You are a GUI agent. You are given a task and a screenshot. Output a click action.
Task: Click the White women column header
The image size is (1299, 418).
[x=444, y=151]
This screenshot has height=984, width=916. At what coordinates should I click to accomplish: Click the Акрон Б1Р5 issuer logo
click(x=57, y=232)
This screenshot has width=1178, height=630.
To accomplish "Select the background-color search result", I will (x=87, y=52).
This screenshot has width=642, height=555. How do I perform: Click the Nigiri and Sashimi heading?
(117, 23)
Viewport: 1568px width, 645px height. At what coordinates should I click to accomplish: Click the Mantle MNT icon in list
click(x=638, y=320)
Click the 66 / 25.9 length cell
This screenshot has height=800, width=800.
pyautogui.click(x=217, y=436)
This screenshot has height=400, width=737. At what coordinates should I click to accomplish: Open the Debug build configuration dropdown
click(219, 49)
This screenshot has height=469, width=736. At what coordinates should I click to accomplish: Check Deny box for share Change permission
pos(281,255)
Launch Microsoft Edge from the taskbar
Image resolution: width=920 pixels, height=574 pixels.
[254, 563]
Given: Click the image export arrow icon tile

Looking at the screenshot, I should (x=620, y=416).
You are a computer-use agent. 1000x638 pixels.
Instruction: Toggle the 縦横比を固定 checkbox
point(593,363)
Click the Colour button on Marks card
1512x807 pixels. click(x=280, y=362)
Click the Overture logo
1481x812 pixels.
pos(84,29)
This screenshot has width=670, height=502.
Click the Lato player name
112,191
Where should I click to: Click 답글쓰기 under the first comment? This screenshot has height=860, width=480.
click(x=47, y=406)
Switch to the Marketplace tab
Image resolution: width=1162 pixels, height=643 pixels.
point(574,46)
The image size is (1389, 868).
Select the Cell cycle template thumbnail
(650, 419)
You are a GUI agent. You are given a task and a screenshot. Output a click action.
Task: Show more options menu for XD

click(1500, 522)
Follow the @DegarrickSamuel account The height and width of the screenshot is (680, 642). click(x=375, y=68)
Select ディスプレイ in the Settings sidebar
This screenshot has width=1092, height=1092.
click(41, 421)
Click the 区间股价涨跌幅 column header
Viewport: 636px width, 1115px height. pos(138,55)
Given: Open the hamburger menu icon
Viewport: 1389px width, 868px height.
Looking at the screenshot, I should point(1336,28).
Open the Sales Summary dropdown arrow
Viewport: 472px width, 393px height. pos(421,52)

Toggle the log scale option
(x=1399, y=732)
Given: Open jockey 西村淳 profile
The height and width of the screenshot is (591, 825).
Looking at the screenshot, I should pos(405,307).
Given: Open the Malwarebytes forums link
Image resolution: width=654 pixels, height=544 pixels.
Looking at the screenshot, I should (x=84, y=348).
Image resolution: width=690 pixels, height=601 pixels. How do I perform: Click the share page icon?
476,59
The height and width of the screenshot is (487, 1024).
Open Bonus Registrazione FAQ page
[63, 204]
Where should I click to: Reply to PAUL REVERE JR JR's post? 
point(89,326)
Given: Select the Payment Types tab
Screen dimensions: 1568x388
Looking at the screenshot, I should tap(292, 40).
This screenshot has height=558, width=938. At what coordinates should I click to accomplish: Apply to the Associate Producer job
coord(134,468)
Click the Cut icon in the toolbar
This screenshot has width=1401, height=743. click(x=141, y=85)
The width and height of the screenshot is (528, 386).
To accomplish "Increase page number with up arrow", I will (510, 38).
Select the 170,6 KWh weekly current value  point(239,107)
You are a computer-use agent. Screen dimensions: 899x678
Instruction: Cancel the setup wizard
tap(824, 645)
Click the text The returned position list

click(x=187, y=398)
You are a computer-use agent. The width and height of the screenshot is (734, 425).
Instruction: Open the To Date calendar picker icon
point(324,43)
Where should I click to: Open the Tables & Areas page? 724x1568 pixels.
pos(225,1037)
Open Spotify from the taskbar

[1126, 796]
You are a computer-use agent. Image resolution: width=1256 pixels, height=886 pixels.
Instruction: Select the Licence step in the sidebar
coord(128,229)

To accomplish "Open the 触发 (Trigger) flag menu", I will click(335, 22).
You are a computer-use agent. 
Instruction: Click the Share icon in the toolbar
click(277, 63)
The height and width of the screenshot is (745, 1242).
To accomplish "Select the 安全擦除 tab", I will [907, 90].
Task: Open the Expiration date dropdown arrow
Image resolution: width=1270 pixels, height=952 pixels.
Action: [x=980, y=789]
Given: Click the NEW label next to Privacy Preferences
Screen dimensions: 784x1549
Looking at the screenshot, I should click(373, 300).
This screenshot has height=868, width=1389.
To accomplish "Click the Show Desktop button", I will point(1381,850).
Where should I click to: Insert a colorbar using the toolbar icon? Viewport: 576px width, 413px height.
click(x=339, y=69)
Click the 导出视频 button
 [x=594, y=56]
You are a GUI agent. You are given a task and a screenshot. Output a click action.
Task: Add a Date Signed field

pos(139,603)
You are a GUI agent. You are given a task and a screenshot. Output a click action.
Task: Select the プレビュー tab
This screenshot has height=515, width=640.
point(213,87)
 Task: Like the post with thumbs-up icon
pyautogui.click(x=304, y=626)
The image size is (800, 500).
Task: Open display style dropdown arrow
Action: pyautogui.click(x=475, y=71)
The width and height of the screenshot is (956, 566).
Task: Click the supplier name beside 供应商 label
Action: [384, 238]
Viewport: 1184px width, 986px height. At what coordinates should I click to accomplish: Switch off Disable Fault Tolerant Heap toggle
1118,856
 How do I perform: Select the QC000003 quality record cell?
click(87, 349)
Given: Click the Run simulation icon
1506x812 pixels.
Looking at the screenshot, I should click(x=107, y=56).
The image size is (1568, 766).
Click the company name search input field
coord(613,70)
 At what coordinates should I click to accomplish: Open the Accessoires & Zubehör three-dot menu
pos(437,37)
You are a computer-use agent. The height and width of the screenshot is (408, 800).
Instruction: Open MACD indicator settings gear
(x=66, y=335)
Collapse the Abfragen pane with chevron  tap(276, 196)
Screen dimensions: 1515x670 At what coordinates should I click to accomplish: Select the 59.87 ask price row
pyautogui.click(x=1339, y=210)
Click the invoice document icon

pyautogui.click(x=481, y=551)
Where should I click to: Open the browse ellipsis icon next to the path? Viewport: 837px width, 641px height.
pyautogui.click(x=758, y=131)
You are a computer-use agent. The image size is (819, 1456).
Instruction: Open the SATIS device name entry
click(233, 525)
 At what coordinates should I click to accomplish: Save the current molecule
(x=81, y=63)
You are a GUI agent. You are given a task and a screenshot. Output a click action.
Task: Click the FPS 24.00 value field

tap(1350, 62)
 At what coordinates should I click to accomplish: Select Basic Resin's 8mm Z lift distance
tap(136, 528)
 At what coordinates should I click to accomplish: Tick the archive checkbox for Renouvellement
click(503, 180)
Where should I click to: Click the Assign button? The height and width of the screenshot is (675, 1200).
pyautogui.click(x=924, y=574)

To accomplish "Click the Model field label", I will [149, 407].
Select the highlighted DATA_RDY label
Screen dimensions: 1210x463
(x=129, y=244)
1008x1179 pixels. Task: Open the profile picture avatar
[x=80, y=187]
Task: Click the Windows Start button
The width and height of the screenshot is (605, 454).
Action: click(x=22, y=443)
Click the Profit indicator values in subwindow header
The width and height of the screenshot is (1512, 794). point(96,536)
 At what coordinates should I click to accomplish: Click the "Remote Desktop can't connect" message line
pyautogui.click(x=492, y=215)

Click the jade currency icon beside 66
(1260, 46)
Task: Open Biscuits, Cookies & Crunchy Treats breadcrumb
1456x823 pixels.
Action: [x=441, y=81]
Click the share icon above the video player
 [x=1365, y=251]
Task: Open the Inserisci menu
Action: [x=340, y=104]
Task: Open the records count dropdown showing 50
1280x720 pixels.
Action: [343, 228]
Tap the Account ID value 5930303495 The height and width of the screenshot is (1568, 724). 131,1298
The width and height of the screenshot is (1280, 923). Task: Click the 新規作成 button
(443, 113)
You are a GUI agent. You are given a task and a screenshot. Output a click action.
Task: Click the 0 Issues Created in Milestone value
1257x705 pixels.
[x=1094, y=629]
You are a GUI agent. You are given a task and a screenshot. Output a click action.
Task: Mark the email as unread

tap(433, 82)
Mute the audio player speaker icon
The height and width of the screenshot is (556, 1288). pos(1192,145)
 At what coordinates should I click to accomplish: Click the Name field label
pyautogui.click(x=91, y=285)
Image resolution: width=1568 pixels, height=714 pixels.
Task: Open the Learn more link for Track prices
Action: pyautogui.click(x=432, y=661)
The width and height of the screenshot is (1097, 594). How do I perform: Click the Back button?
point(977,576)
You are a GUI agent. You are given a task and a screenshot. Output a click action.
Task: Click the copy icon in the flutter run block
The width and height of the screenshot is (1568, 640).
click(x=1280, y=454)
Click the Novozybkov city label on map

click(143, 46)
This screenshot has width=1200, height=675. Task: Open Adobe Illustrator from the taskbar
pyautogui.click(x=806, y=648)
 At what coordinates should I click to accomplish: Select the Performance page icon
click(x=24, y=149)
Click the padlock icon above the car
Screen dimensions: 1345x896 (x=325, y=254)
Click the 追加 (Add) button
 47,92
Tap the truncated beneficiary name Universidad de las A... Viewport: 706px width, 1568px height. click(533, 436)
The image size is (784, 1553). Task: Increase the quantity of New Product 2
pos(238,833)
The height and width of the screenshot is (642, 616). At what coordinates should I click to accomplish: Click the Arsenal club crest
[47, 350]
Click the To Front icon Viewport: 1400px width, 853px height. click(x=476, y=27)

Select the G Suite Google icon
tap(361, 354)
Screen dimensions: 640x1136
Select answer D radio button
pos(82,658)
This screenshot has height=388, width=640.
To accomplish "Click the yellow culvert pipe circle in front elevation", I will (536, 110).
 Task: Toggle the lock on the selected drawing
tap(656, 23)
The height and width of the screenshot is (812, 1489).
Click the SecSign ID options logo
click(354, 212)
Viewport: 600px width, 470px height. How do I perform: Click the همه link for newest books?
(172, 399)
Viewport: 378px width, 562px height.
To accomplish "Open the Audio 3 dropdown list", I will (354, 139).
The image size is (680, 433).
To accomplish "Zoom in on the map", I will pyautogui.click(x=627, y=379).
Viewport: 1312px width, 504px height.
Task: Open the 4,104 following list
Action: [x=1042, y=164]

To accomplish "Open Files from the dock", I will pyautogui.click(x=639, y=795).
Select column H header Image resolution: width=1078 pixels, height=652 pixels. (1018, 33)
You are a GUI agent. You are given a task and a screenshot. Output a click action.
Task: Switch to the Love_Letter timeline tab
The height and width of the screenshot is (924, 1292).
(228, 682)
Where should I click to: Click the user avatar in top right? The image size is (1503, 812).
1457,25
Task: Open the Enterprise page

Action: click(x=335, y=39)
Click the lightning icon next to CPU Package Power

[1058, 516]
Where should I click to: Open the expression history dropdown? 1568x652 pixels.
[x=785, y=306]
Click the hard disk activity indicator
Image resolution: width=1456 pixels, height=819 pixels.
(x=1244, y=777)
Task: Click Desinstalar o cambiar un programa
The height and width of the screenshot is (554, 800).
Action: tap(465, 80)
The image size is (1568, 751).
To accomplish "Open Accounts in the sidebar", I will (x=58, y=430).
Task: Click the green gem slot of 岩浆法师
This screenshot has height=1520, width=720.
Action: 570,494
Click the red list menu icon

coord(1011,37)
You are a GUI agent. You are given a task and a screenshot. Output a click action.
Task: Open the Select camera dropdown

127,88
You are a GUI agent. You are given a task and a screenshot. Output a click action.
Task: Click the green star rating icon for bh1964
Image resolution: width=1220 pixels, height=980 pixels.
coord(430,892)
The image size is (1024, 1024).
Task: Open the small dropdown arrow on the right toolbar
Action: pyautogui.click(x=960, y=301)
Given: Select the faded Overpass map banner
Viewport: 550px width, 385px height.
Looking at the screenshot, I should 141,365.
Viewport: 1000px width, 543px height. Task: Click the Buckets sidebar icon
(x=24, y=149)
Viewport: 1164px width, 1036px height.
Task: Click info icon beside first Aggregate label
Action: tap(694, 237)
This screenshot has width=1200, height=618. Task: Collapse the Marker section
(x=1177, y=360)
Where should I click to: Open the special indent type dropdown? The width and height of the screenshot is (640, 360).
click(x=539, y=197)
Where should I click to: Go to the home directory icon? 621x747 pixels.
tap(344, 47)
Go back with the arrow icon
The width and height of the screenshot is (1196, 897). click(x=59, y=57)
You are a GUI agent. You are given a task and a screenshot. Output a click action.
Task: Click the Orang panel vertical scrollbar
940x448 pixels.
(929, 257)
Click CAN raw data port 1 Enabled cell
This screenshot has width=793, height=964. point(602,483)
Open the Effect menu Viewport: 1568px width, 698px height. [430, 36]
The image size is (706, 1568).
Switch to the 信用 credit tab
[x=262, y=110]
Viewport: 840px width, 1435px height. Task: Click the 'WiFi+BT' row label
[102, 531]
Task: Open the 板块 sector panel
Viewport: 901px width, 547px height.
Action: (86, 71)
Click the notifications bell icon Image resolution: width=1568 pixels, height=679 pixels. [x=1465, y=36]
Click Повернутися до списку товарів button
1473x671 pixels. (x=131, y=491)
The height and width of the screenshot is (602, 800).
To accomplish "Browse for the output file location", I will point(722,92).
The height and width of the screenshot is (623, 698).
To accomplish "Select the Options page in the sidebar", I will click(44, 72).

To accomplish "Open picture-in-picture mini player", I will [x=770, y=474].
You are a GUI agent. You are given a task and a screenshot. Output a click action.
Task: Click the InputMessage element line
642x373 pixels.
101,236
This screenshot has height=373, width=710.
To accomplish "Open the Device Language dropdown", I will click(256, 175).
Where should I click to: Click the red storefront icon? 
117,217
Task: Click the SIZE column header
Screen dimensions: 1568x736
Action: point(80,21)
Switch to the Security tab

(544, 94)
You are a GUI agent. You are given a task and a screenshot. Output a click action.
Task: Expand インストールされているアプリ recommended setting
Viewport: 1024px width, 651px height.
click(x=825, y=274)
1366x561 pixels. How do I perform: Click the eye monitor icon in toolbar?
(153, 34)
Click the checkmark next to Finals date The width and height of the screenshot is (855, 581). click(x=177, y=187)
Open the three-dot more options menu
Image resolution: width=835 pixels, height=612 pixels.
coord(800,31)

> Instructions for the task
Copy out the items above word for word, from the line with "This screenshot has height=469, width=736." to the line with "Viewport: 636px width, 1115px", including both of those lines.

> Written response
This screenshot has height=469, width=736. At what coordinates should I click to accomplish: Check Deny box for share Change permission
pos(281,255)
Launch Microsoft Edge from the taskbar
Image resolution: width=920 pixels, height=574 pixels.
[254, 563]
Given: Click the image export arrow icon tile

Looking at the screenshot, I should (x=620, y=416).
You are a computer-use agent. 1000x638 pixels.
Instruction: Toggle the 縦横比を固定 checkbox
point(593,363)
Click the Colour button on Marks card
1512x807 pixels. click(x=280, y=362)
Click the Overture logo
1481x812 pixels.
pos(84,29)
This screenshot has width=670, height=502.
Click the Lato player name
112,191
Where should I click to: Click 답글쓰기 under the first comment? This screenshot has height=860, width=480.
click(x=47, y=406)
Switch to the Marketplace tab
Image resolution: width=1162 pixels, height=643 pixels.
point(574,46)
The image size is (1389, 868).
Select the Cell cycle template thumbnail
(650, 419)
You are a GUI agent. You are given a task and a screenshot. Output a click action.
Task: Show more options menu for XD

click(1500, 522)
Follow the @DegarrickSamuel account The height and width of the screenshot is (680, 642). click(x=375, y=68)
Select ディスプレイ in the Settings sidebar
This screenshot has width=1092, height=1092.
click(41, 421)
Click the 区间股价涨跌幅 column header
Viewport: 636px width, 1115px height. pos(138,55)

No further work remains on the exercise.